Aha! So they simply use a buffer to make write operations faster. The buffer size is defined by a constant named BUFSIZ, which gets chosen on each system so as to make I/O efficient (see here). On my system, that was defined as 1024 bytes. I actually had better performance with 8192 bytes.

I’ve extended my Rust program:

use std::env;
use std::io::{self, BufWriter, Write};

const BUFSIZE: usize = 8192;

fn main() {
    let expletive = env::args().nth(1).unwrap_or("y".into());
    let mut writer = BufWriter::with_capacity(BUFSIZE, io::stdout());
    loop {
        writeln!(writer, "{}", expletive).unwrap();
    }
}

The important part is, that the buffer size is a multiple of four, to ensure memory alignment.

Running that gave me 51.3MiB/s. Faster than the version, which comes with my system, but still way slower than the results from this Reddit post that I found, where the author talks about 10.2GiB/s.

Update

Once again, the Rust community did not disappoint.
As soon as this post hit the Rust subreddit, user nwydo pointed out a previous discussion on the same topic.
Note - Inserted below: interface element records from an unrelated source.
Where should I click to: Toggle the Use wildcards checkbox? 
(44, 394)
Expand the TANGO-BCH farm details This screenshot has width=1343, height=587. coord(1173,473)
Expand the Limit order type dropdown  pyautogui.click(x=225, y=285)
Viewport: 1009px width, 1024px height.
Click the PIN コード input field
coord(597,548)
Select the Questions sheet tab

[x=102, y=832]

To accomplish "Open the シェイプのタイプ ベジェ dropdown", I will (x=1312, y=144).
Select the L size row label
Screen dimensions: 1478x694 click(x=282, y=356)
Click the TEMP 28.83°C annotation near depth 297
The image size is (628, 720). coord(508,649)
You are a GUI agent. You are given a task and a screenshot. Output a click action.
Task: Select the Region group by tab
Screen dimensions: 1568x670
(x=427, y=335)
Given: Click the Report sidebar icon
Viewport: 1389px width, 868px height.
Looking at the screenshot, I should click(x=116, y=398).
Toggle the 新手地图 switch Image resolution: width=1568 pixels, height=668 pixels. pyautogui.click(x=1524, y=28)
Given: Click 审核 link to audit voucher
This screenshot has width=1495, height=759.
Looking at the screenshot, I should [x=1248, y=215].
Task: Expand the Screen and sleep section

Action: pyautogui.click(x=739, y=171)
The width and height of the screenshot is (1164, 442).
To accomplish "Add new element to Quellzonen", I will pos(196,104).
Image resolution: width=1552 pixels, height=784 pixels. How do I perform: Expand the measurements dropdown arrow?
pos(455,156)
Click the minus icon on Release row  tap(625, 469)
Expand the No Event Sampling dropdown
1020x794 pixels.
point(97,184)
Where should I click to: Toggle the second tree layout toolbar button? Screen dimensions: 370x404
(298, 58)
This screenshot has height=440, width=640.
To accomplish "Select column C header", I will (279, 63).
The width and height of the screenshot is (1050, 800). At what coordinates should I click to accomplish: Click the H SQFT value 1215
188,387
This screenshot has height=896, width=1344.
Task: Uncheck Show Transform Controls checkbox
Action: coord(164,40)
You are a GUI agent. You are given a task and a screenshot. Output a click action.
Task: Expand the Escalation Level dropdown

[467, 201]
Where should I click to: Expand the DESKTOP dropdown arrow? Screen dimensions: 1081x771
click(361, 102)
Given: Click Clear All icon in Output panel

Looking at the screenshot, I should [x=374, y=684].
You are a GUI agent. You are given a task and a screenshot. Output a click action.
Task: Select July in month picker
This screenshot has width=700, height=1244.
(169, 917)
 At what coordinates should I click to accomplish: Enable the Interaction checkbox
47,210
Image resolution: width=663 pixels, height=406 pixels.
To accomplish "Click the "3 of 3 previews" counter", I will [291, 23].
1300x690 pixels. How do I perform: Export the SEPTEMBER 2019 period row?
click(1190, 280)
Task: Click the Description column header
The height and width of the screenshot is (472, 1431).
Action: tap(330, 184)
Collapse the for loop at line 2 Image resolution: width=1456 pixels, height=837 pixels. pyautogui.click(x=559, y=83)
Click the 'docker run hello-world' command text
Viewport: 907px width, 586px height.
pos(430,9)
Here’s their optimized code, that breaks the 3GB/s mark on my machine:

use std::env;
use std::io::{self, Write};
use std::process;
use std::borrow::Cow;

use std::ffi::OsString;
pub const BUFFER_CAPACITY: usize = 64 * 1024;

pub fn to_bytes(os_str: OsString) -> Vec<u8> {
  use std::os::unix::ffi::OsStringExt;
  os_str.into_vec()
}

fn fill_up_buffer<'a>(buffer: &'a mut [u8], output: &'a [u8]) -> &'a [u8] {
  if output.len() > buffer.len() / 2 {
    return output;
  }

  let mut buffer_size = output.len();
  buffer[..buffer_size].clone_from_slice(output);

  while buffer_size < buffer.len() / 2 {
    let (left, right) = buffer.split_at_mut(buffer_size);
    right[..buffer_size].clone_from_slice(left);
    buffer_size *= 2;
  }

  &buffer[..buffer_size]
}

fn write(output: &[u8]) {
  let stdout = io::stdout();
  let mut locked = stdout.lock();
  let mut buffer = [0u8; BUFFER_CAPACITY];

  let filled = fill_up_buffer(&mut buffer, output);
  while locked.write_all(filled).is_ok() {}
}

fn main() {
  write(&env::args_os().nth(1).map(to_bytes).map_or(
    Cow::Borrowed(
      &b"y\n"[..],
    ),
    |mut arg| {
      arg.push(b'\n');
      Cow::Owned(arg)
    },
  ));
  process::exit(1);
}

Now that’s a whole different ballgame!

We prepare a filled string buffer, which will be reused for each loop.
Stdout is protected by a lock. So, instead of constantly acquiring and releasing it, we keep it all the time.
We use a the platform-native std::ffi::OsString and std::borrow::Cow to avoid unnecessary allocations.

The only thing that I could contribute was removing an unnecessary mut. 😅

Lessons learned

The trivial program yes turns out not to be so trivial after all. It uses output buffering and memory alignment to improve performance. Re-implementing Unix tools is fun and makes me appreciate the nifty tricks, which make our computers fast.